Retype the data below in full, keeping every character as it is.

• _Dataset entries_
-=-=-=-=-
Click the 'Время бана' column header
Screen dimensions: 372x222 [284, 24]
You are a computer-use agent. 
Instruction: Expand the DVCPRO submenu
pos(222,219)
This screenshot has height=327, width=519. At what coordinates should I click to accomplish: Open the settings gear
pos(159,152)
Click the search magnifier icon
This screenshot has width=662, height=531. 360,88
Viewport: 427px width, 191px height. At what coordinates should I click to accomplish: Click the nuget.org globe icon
-=-=-=-=-
• _Response to this exercise_
Click the 'Время бана' column header
Screen dimensions: 372x222 [284, 24]
You are a computer-use agent. 
Instruction: Expand the DVCPRO submenu
pos(222,219)
This screenshot has height=327, width=519. At what coordinates should I click to accomplish: Open the settings gear
pos(159,152)
Click the search magnifier icon
This screenshot has width=662, height=531. 360,88
Viewport: 427px width, 191px height. At what coordinates should I click to accomplish: Click the nuget.org globe icon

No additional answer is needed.